Dzieciak na oko 5-7 lat, rodzice go źle wychowali, mnie jak już tylko zaczynałem mówić rodzice straszyli że krzywda mi się stanie jak wejdę sam na ulicę. Gdzieś do 10 roku życia zawsze prosiłem kogoś żeby mnie przeprowadził, jak już mówiłem rodzice bardzo mnie straszyli, ale jestem im za to wdzięczny dobrze mnie wychowali i nigdy nie odj***ł bym tego co ten dzieciak w jego wieku.

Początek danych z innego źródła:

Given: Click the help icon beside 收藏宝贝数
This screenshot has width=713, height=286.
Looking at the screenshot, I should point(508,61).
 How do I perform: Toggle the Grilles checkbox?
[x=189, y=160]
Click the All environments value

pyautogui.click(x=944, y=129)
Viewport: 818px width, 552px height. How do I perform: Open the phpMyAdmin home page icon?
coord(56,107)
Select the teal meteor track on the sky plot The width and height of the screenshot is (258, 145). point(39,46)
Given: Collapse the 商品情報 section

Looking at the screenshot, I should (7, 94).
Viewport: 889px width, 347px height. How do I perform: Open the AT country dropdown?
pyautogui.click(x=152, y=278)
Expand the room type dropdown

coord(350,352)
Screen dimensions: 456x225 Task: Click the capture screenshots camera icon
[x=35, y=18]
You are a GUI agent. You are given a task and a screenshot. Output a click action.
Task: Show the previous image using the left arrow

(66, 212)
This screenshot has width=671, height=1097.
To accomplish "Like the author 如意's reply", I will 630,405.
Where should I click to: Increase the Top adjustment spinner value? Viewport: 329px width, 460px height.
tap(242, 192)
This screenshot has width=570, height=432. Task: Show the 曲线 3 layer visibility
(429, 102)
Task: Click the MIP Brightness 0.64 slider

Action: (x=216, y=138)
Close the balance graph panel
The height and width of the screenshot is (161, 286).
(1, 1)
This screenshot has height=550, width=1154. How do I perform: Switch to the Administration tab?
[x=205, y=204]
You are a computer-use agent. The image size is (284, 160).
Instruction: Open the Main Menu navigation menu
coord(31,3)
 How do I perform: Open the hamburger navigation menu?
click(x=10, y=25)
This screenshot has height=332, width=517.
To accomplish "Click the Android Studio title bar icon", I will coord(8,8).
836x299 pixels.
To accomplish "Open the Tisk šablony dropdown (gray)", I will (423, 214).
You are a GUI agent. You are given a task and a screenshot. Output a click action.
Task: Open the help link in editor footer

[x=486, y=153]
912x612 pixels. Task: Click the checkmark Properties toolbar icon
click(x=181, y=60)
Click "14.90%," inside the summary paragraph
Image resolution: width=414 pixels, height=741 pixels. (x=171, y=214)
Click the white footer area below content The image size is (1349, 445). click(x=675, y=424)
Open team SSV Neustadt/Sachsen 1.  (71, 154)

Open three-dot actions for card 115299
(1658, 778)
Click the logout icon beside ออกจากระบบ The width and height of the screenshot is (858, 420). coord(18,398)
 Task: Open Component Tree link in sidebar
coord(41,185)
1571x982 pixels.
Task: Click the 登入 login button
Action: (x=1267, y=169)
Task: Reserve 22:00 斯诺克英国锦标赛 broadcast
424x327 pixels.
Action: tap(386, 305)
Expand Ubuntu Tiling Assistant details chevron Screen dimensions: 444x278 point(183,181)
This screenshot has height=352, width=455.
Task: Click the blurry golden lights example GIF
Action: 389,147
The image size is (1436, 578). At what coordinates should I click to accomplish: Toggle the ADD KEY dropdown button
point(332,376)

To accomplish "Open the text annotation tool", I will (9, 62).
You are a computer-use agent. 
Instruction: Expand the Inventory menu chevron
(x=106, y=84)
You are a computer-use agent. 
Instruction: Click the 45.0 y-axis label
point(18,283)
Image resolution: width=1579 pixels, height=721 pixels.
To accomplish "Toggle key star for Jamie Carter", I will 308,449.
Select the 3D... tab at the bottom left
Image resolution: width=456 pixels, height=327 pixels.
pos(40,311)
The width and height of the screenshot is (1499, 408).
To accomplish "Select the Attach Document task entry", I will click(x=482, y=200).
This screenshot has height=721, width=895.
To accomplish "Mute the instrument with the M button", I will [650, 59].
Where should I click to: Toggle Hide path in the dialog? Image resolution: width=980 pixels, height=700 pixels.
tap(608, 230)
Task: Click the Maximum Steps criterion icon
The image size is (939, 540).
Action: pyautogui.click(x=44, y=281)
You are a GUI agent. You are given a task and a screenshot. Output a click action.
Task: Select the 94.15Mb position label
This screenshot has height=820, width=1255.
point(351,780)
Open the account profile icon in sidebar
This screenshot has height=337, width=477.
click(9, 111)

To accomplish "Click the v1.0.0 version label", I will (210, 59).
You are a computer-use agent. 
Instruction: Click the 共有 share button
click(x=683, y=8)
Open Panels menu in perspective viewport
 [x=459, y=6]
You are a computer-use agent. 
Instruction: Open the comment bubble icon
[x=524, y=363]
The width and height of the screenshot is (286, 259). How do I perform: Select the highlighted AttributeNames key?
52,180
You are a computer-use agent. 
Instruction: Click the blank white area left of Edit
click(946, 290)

Ps. Jeśli macie dzieci lub jak kiedyś będziecie mieli uczcie ich od najmłodszego jak zachować się na ulicy, wielu rodziców o tym zapomina.
@up straszenie też nie jest dobre. Takie dziecko jeszcze ma gówno w głowie i za byle pierdołą poleci na drogę. Gdyby przeżył wpie**ol murowany
Ma gówno w głowie, owszem. Dlatego tłumaczenie trącające lekko o straszenie też ma swoje dobre strony. Jeżeli dzieciaka nie uświadomisz wystarczająco, to on nie pojmie konsekwencji nieodpowiedniego zachowania na ulicy. I będzie lament.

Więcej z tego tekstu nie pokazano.